The healer assigned to me returned with a glass of murky liquid and ordered me to drink it. The concoction tasted like chicken broth mixed with strong tea and dirty socks. Despite the revolting flavor, its effects were undeniably revitalizing. I felt a surge of energy coursed through me within minutes. I was ready to leap off the stretcher and slip away when an Inquisition interrogator intercepted me, firing questions about the incident. I recounted everything I remembered, carefully omitting details about Kiron's treatment. The officer took notes, thanked me, and departed. 

The healer reappeared, gave me a final once-over, and finally, after extracting my promise to seek help if complications arose, declared me free to go. I lingered on the stretcher, gathering my strength. Nearby, carriages stood ready to transport the wounded. I climbed into one, gave the driver my address, and slumped against the seat as we rattled away. 

The crowd around the blast site thinned as we rolled through the streets, but the city itself buzzed with uneasy chatter. Lulled by the carriage's rhythm, I dozed off, only to jerk awake when the driver announced our arrival.

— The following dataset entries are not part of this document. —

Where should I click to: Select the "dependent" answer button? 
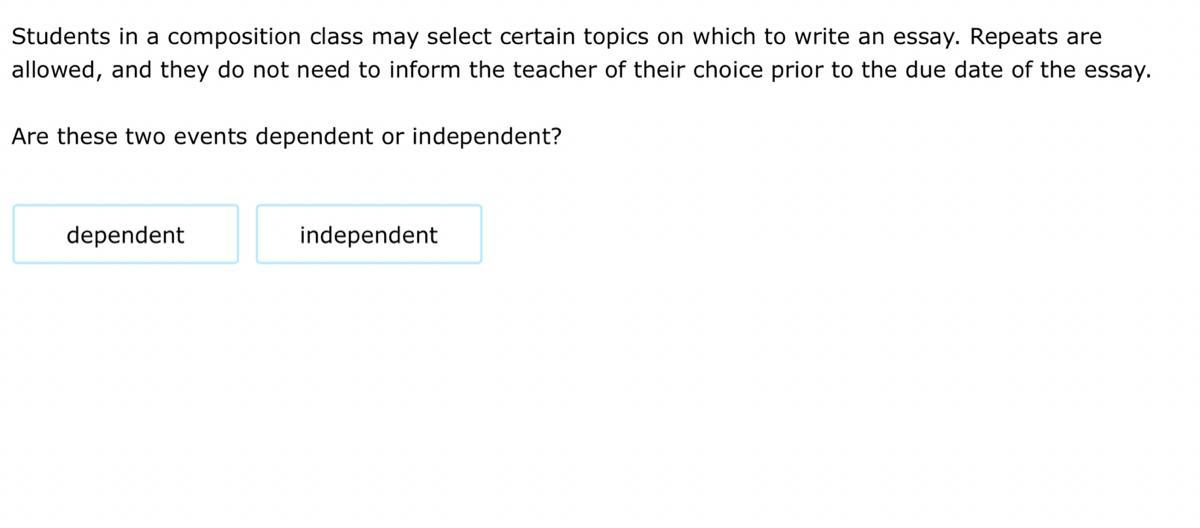tap(126, 235)
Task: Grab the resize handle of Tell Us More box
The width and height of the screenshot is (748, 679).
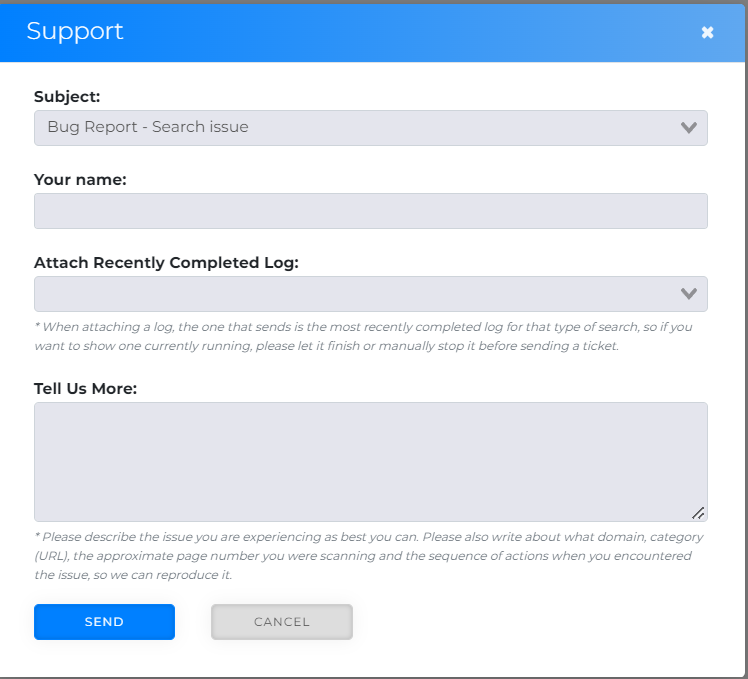Action: click(698, 513)
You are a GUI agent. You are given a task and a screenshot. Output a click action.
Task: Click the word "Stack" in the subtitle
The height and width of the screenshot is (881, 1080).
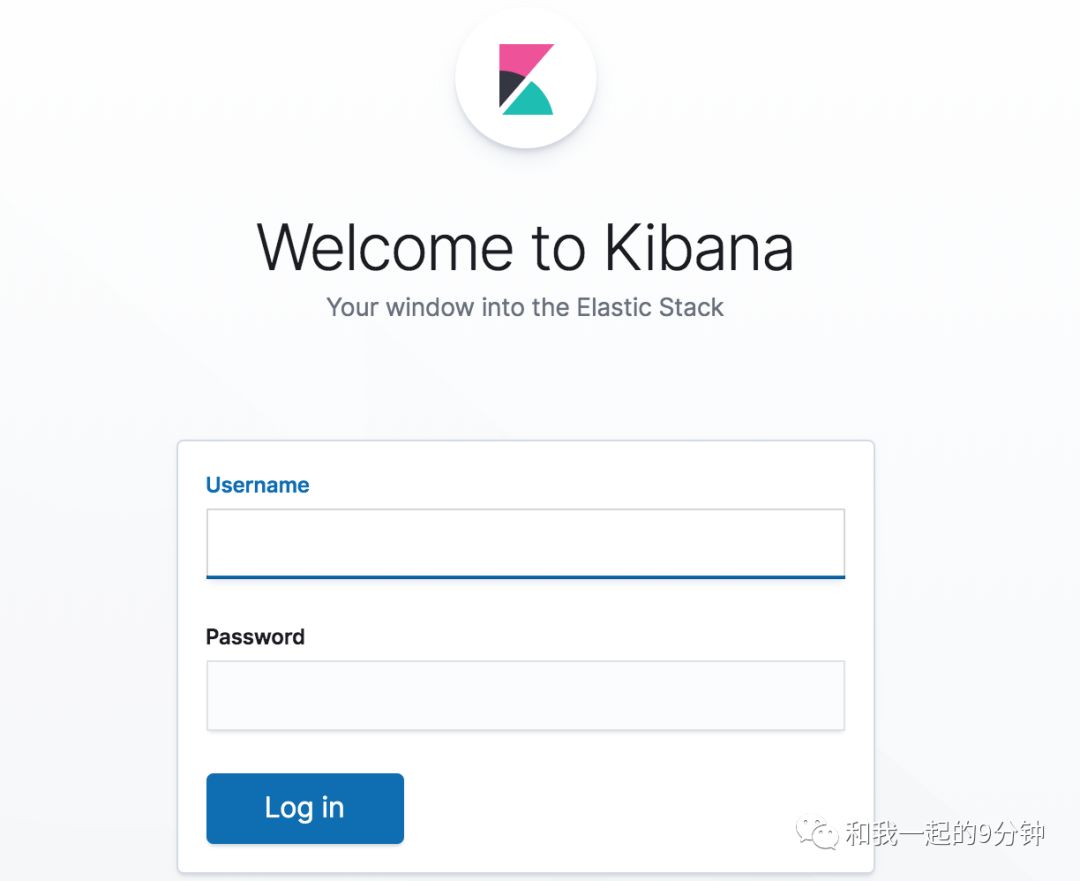tap(691, 307)
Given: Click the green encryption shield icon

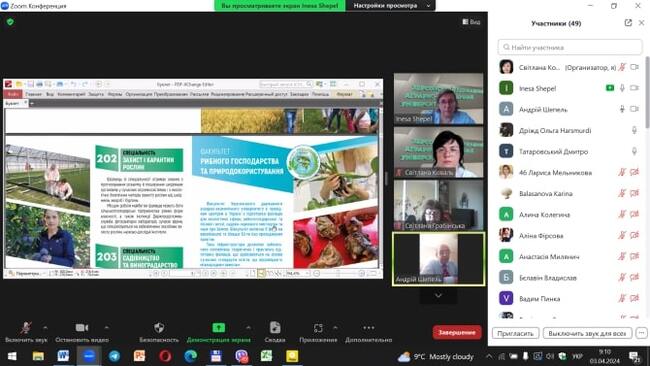Looking at the screenshot, I should tap(10, 22).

I slumped against the door, sliding to the floor in the entryway, and sat there for what felt like hours before mustering the strength to move. The bathroom was icy. I pressed a hand to the water heater, channeling energy until warmth began to seep into the tub. Peeling off my ruined clothes. Everything was destined for the trash. Then, I froze. 

My bracelet was gone. 

The realization hit like a bucket of ice water. How long had it been missing? Had anyone noticed? Did Kiron see? Nausea surged, and I barely made it to the toilet before retching. 

"I need to get out of this damned city," I rasped, collapsing onto the cold tiles. 

The bath steamed, offering fleeting comfort. My reflection in the mirror horrified me. I was pale as ash, dark hollows under my eyes, blood streaked across my neck and arms. I scrubbed until my skin burned, trying to erase the day. Exhaustion won. I stumbled to bed and fell into a black, dreamless sleep.